COURT OF APPEAL OF THE STATE OF CALIFORNIA FIRST APPELLATE DISTRICT DIVISION THREE
Nov 5, 2018
A148902 (Cal. Ct. App. Nov. 5, 2018)

Opinion

A148902

11-05-2018

THE PEOPLE, Plaintiff and Respondent, v. WAYNE PRESTON, Defendant and Appellant.


ORDER MODIFYING OPINION AND DENYING REHEARING; CHANGE IN JUDGMENT THE COURT: It is ordered that the opinion filed herein on November 5, 2018, be modified in the following particulars: 1. On page 1, the first paragraph is deleted and the following paragraph is inserted in its place:

Defendant appeals a judgment convicting him of residential burglary, stalking and vandalism and sentencing him to 16 years 4 months in prison. He contends the court's instruction on the use of prior uncharged acts of domestic violence as propensity evidence impermissibly lowered the prosecution's burden of proof on the charged offenses. He also contends punishment for his vandalism conviction must be stayed under Penal Code section 654 and that the matter should be remanded to give the court an opportunity to exercise its new acquired discretion to dismiss a prior serious felony conviction under amendments to sections 667, subdivision (a) and 1385, subdivision (b), effective January 1, 2019 (Senate Bill No. 1393 (2017-2018 Reg. Sess.).) We find no instructional error but agree that execution of defendant's sentence for vandalism must be stayed and the matter
remanded so that the trial court may consider whether to strike the enhancement. In all other respects, we shall affirm the judgment.
2. On page 8, after part 2 of the Discussion, add part 3 to the Discussion as follows:
3. Remand is required for the trial court to consider whether to strike the prior serious felony enhancement.

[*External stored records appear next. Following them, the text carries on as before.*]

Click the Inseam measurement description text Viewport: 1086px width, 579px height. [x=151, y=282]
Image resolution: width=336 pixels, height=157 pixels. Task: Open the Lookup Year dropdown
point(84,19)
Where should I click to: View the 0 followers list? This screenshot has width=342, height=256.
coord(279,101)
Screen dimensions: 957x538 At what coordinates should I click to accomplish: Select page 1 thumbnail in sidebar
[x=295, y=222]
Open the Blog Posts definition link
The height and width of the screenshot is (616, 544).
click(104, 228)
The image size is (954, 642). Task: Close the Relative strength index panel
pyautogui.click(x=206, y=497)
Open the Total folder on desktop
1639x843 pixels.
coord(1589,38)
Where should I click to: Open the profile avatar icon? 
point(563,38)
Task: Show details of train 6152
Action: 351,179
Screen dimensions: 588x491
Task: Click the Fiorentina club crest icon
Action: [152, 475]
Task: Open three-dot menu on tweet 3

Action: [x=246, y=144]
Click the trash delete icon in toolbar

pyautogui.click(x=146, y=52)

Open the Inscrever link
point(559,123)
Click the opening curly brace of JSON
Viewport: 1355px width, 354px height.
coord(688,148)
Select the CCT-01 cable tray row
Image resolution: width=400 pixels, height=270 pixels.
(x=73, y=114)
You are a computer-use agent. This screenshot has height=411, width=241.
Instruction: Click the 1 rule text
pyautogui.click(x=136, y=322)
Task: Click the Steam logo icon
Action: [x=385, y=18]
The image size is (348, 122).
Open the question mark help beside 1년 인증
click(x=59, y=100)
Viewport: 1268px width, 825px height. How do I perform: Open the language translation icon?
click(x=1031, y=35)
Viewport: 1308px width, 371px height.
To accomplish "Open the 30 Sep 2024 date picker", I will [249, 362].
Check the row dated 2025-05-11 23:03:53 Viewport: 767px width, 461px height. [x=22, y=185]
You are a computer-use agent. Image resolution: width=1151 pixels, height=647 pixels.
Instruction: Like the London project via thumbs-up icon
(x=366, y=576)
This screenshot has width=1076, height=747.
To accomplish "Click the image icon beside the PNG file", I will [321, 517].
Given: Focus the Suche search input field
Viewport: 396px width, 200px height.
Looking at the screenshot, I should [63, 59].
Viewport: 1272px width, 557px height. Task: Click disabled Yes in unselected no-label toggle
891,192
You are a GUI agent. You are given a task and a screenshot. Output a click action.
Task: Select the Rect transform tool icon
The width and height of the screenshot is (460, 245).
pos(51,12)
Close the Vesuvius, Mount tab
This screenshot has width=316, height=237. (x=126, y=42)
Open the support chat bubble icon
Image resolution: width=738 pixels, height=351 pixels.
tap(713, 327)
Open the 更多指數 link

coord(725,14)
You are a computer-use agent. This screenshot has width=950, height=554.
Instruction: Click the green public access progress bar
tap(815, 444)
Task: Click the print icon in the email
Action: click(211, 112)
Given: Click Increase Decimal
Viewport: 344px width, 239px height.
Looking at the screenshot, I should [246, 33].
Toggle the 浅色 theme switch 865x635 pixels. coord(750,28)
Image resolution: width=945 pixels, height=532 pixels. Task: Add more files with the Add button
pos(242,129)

Under the current versions of sections 667, subdivision (a) and 1385, subdivision (b) the court is required to impose a five-year consecutive term for "any person convicted of a serious felony who previously has been convicted of a serious felony" (§ 667 subd. (a)), and the court has no discretion "to strike any prior conviction of a serious felony for purposes of enhancement of a sentence under Section 667." (§ 1385, subd. (b).) On September 30, 2018, the Governor signed Senate Bill No. 1393 which, effective January 1, 2019, amends these statutes to allow a court to exercise its discretion to strike or dismiss a prior serious felony conviction for sentencing purposes. (Stats. 2018, ch. 1013, §§ 1-2.) Because defendant's judgment will not be final by the effective date of the amendments, he will be entitled to the benefit of the new law. (In re Estrada (1965) 63 Cal.2d 740, 744-745.) Therefore, we agree with defendant that the matter should be remanded so the trial court may exercise its discretion to determine whether to dismiss or strike the enhancement.
3. On page 9, the Disposition is deleted and the following Disposition is inserted in its place:
Defendant's convictions are affirmed, but the case is remanded with directions to modify the judgment to stay execution of punishment on count four pursuant to section 654, and, after January 1, 2019, to consider whether to strike the enhancement imposed under section 667, subdivision (a), and to resentence defendant accordingly.
The petition for rehearing is denied. There is a change in the judgment. Dated: November 19, 2018

SIGGINS, P.J. P. J.

NOT TO BE PUBLISHED IN OFFICIAL REPORTS

California Rules of Court, rule 8.1115(a), prohibits courts and parties from citing or relying on opinions not certified for publication or ordered published, except as specified by rule 8.1115(b). This opinion has not been certified for publication or ordered published for purposes of rule 8.1115. (Contra Costa County Super. Ct. No. 51500313)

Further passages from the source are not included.